Segment Start: Extracted records

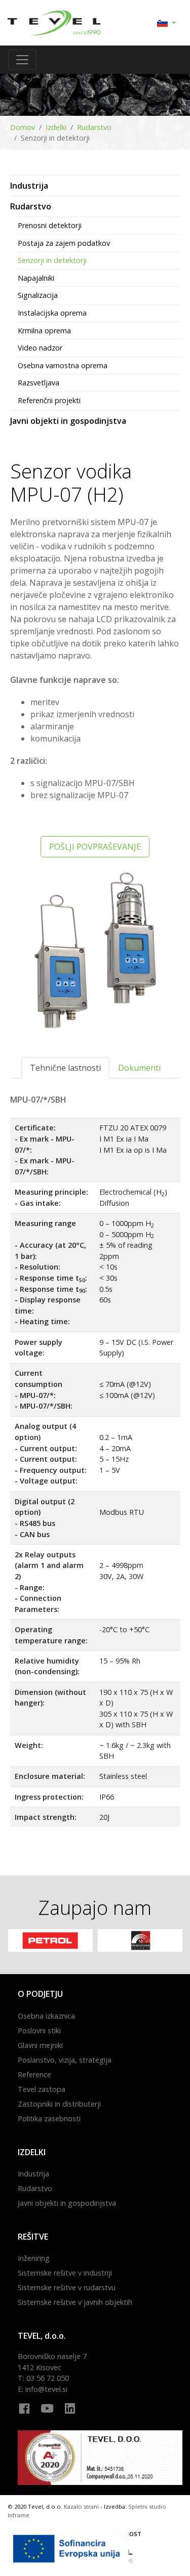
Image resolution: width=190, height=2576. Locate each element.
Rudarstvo (94, 127)
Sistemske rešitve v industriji (65, 2273)
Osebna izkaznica (46, 2016)
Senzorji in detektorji (52, 260)
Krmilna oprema (44, 330)
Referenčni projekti (49, 400)
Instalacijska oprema (52, 313)
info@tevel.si (46, 2389)
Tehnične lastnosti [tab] (65, 1067)
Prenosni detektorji (50, 225)
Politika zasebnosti (49, 2118)
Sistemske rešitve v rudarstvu (67, 2287)
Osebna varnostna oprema (62, 365)
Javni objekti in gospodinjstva (68, 420)
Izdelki (56, 127)
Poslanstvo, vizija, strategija (64, 2060)
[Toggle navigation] (22, 60)
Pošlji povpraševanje (95, 846)
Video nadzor (40, 348)
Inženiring (34, 2258)
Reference (34, 2074)
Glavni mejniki (40, 2045)
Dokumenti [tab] (139, 1067)
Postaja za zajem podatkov (64, 243)
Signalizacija (38, 295)
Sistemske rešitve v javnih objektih (75, 2302)
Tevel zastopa (41, 2089)
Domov (22, 127)
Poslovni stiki (39, 2030)
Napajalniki (36, 278)
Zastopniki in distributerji (59, 2104)
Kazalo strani (81, 2506)
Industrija (29, 185)
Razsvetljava (38, 382)
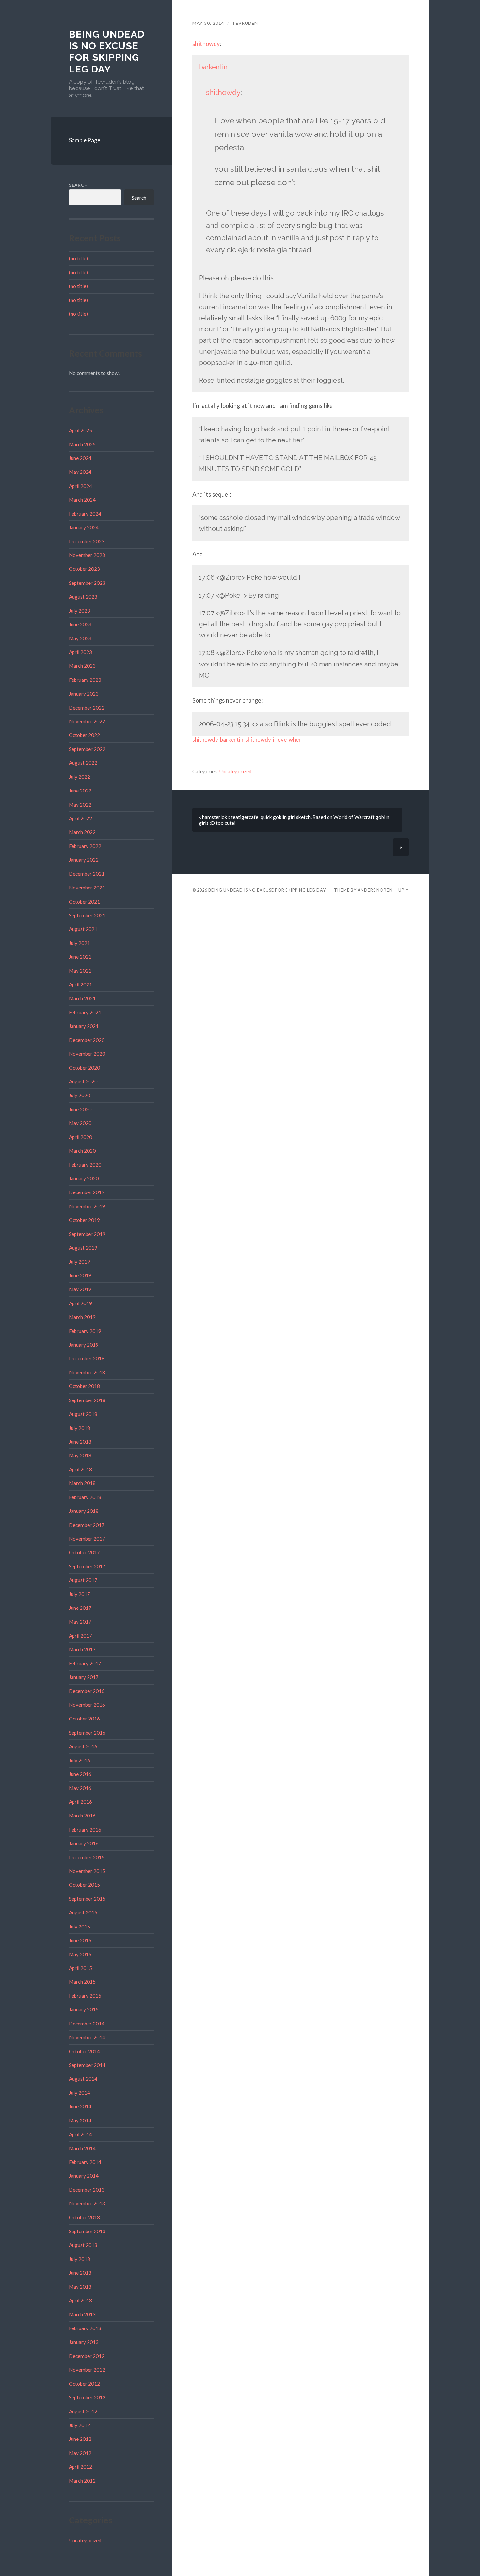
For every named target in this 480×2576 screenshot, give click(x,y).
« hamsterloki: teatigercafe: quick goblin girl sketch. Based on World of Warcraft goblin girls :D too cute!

Segment End: Extracted records

What you should do: Copy every record exactly as it appears, apart from any pictures.

Result for this task:
Image resolution: width=190, height=2576. Locate each element.
Rudarstvo (94, 127)
Sistemske rešitve v industriji (65, 2273)
Osebna izkaznica (46, 2016)
Senzorji in detektorji (52, 260)
Krmilna oprema (44, 330)
Referenčni projekti (49, 400)
Instalacijska oprema (52, 313)
info@tevel.si (46, 2389)
Tehnične lastnosti [tab] (65, 1067)
Prenosni detektorji (50, 225)
Politika zasebnosti (49, 2118)
Sistemske rešitve v rudarstvu (67, 2287)
Osebna varnostna oprema (62, 365)
Javni objekti in gospodinjstva (68, 420)
Izdelki (56, 127)
Poslanstvo, vizija, strategija (64, 2060)
[Toggle navigation] (22, 60)
Pošlji povpraševanje (95, 846)
Video nadzor (40, 348)
Inženiring (34, 2258)
Reference (34, 2074)
Glavni mejniki (40, 2045)
Dokumenti [tab] (139, 1067)
Postaja za zajem podatkov (64, 243)
Signalizacija (38, 295)
Sistemske rešitve v javnih objektih (75, 2302)
Tevel zastopa (41, 2089)
Domov (22, 127)
Poslovni stiki (39, 2030)
Napajalniki (36, 278)
Zastopniki in distributerji (59, 2104)
Kazalo strani (81, 2506)
Industrija (29, 185)
Razsvetljava (38, 382)
For every named target in this 480×2576 screenshot, give click(x,y).
« hamsterloki: teatigercafe: quick goblin girl sketch. Based on World of Warcraft goblin girls :D too cute!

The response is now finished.